START Material shown

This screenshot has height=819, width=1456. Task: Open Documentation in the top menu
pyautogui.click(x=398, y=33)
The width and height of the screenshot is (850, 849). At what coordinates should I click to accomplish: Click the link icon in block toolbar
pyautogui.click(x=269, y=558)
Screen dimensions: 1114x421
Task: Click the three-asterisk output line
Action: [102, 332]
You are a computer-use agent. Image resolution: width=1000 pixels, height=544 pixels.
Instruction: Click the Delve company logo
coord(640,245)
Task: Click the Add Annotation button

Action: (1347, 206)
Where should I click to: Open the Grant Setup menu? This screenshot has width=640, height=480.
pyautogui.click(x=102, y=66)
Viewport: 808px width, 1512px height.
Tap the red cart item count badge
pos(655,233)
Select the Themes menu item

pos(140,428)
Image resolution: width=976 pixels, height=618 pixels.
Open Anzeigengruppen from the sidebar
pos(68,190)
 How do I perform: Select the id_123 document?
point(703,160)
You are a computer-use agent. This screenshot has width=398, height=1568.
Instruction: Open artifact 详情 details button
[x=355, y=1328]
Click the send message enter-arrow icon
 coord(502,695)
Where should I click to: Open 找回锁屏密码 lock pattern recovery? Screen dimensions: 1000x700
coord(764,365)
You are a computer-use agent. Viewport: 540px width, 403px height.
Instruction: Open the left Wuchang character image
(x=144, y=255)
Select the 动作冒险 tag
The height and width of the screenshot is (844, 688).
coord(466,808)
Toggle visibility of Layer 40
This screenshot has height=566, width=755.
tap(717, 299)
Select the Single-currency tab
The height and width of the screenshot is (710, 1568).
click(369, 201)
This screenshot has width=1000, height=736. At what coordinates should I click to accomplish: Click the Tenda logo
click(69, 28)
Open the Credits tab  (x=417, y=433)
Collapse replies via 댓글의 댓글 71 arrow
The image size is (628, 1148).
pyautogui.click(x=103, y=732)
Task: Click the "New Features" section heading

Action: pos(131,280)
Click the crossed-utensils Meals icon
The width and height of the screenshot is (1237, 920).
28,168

END Material shown

- Problem statement:
How many lines of the data above include the word "pixels"? Only that number should be returned.

- Exercise result:
2